Selling Out

in Reviews

I’ve been busy writing drafts of reviews for books I’ve finished reading, and I keep linking to Amazon for them, and so I thought hey, as long as I am writing these things and including all these links, I might as well set up an Amazon Associates store. I don’t expect to make noticeable money from it, but maybe eventually I could make enough to buy another paperback to review, eh? Mainly, it’s an easy way for me to put together all the stuff I’ve found in a place where you can quickly check out the book descriptions and reviews and maybe buy something. The whole point being to increase the market for diverse SF.

I’ve added a lot more books than the ones I’ve personally read, including some that I don’t think I would like very much, but maybe there are others who would be interested. The content is also far from complete! I’m still working through lists and recommendations to find what’s available on Amazon. I added a section for HCI and design books too, because, you know, technically that’s what I do and all.

Sharp-eyed readers will note that I’ve included some books in the store that were actually written by white Americans (and white people from other places; SF is a pretty US-dominated genre and I’d like to expand that, too). There are two reasons for this, one is that while I think it is really important to be encouraging writers from a diversity of backgrounds, I also think “you write about yours, I’ll write about mine” is a pretty unfortunate attitude to take. I want the white authors to write about more than just other white people, straight authors to write about more than other straight people, etc, or we still won’t make much improvement. So I’ve got a few books by white Americans in there that I think represent diversity well.
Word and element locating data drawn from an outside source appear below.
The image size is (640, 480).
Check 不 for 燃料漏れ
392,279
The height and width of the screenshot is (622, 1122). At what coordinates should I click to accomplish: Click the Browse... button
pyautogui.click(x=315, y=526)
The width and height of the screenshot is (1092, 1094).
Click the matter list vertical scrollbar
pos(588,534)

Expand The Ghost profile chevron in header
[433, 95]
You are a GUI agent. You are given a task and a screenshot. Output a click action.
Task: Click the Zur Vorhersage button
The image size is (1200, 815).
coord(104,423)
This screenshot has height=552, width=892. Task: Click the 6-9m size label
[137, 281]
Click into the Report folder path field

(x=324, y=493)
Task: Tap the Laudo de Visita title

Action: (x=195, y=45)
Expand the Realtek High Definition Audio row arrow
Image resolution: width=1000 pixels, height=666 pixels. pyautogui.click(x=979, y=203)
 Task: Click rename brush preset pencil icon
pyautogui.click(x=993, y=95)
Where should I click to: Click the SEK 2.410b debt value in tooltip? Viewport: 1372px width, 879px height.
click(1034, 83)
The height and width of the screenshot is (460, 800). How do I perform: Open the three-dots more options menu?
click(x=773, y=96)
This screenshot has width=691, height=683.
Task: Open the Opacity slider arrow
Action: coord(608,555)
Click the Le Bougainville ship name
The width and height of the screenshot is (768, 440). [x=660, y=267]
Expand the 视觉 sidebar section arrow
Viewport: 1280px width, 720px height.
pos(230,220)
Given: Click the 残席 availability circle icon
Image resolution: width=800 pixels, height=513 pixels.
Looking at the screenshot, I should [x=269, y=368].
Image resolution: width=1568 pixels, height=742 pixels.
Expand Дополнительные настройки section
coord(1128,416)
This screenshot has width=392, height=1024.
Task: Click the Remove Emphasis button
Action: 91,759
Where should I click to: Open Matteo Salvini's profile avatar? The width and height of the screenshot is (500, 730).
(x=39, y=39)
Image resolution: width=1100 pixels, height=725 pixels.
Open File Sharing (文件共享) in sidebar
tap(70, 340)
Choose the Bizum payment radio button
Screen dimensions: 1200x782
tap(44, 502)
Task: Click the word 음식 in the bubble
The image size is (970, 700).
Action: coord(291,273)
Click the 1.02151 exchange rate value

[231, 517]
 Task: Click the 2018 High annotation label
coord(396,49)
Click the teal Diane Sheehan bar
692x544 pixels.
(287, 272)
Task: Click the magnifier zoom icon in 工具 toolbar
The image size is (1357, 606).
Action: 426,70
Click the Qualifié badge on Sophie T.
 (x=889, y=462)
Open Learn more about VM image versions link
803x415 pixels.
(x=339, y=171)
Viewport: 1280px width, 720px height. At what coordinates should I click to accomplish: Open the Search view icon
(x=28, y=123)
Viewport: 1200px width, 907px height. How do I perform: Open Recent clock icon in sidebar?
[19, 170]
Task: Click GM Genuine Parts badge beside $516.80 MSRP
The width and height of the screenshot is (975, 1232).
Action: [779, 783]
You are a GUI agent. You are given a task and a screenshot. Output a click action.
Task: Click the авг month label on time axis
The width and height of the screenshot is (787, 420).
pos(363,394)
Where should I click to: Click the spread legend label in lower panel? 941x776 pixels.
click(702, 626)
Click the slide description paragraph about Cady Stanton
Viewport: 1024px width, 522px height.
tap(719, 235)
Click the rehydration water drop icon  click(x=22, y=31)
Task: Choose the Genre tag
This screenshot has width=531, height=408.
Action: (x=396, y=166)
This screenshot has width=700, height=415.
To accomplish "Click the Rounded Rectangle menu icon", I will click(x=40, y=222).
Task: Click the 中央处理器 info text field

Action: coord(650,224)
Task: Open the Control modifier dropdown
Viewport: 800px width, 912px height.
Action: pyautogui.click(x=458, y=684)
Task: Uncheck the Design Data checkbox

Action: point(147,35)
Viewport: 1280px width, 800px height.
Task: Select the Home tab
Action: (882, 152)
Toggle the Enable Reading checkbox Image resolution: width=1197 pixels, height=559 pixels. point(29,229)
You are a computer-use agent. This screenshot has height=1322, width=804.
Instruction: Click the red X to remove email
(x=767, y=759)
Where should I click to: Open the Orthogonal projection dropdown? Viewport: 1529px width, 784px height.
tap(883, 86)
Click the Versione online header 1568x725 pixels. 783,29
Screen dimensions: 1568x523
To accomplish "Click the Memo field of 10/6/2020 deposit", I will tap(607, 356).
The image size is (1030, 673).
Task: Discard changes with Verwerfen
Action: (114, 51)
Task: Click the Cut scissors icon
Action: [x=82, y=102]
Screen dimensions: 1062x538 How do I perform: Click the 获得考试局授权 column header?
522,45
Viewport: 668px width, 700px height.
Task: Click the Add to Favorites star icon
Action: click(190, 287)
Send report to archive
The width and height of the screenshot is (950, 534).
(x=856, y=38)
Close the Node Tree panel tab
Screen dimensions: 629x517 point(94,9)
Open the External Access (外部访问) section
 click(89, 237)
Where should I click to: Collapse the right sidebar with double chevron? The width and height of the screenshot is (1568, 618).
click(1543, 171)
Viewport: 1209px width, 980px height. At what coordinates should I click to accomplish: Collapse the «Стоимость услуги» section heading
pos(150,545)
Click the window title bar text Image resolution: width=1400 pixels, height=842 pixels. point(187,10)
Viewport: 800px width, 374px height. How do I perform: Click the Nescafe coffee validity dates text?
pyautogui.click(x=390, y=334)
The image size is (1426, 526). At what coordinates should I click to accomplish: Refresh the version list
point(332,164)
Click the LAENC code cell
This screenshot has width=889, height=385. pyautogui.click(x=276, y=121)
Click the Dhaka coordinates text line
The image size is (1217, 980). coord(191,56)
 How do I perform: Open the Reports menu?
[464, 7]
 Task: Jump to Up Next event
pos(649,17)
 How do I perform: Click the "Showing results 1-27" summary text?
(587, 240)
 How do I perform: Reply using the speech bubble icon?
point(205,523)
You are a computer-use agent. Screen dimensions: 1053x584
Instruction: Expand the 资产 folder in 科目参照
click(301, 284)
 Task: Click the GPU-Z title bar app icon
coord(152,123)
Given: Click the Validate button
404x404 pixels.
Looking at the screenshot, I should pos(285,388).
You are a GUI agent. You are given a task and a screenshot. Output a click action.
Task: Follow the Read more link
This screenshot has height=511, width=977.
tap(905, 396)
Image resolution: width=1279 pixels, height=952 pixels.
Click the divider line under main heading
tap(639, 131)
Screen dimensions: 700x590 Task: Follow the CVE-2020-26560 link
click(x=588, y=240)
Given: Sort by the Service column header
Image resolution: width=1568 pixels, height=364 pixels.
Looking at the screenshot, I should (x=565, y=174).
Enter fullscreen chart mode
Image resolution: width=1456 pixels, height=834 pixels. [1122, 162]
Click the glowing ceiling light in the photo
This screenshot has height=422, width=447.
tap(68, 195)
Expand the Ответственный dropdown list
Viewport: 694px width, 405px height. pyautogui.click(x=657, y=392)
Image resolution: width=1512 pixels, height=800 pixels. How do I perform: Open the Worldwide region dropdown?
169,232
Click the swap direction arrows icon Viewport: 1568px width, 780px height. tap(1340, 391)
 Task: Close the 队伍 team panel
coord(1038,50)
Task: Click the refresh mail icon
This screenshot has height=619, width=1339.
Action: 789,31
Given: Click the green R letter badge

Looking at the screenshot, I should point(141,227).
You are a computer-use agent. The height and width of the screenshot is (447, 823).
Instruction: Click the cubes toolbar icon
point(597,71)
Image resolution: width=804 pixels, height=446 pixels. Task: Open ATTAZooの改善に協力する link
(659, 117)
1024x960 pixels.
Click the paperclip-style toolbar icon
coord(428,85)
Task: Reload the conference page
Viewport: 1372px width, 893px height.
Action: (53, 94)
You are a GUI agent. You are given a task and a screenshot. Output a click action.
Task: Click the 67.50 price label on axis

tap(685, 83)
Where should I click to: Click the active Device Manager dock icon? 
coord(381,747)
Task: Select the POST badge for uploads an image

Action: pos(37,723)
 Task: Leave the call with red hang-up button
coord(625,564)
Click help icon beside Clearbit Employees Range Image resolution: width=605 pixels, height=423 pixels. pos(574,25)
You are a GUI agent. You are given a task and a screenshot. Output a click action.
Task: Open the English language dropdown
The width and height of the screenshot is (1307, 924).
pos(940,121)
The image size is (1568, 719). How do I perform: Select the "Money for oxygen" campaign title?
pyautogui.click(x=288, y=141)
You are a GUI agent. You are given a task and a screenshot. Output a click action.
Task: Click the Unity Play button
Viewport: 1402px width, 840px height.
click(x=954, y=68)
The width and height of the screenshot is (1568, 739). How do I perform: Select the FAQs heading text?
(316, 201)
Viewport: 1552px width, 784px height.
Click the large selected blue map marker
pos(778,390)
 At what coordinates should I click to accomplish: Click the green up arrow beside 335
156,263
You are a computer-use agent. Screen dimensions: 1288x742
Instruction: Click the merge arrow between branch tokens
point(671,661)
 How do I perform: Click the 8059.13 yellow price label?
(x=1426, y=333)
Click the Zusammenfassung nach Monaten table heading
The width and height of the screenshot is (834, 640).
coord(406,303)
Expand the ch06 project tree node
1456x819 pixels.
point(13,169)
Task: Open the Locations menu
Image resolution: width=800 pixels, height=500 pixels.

The other is that diversity does in fact mean a lot more than race and gender, even if that’s most of what people in the US mean when they say it. For example, I added Elizabeth Moon’s The Speed of Dark, even though Moon just got herself disinvited as guest of honor at Wiscon for lecturing Muslims about the importance of not making Elizabeth Moon think about how different they are, because it’s a truly great book, and one of the best portrayals I’ve seen of neurodiversity. I think Moon was completely wrong in her stance about Cordoba House, and I’m really unhappy with the way she refused to engage with criticism on her blog, but at the same time, I don’t know of anyone else who’s written a book like The Speed of Dark. It’s that and Flowers for Algernon, basically. I don’t know a good way to deal with the tension between “you have said and done some really wrong and hurtful things” and “you have created this really amazing and good thing.” So the best I can do is tell both parts and leave you to make your own decisions.

I’ve also added a few books by Lois McMaster Bujold, who doesn’t have the best track record in terms of racial representation - people from different backgrounds exist in her Vorkosigan universe, but she did manage to populate the main character’s entire planet with people of white European origin. At the same time, she does so many other things well. The people of Barrayar didn’t all come from the same country, and there is ethnic conflict between the groups. Miles is another highly rare well-developed character with a disability, and there’s all this great stuff about gender roles and reproductive control - particularly relating to disability and mutation, and nuanced portrayals of psychological abuse and its aftermath. And you just can’t have everything in one book, you know? Or even one writer, most of the time. Unless maybe you’re Ursula Le Guin, who is pretty much the best.

So not every book in the store is there purely because of racial matters, and not every book in the store is free of problems, but that’s the whole point of seeking out diversity. The more you try to reach beyond a single perspective, the less you’re limited to the weaknesses of any single perspective. It’s important in research for design projects, and if you ask me, it’s important in life.

So, you know. Take a look at le store and see if you find anything interesting. Maybe write down a few names to check out of the library. And if you read something you love, let me know so I can read it too.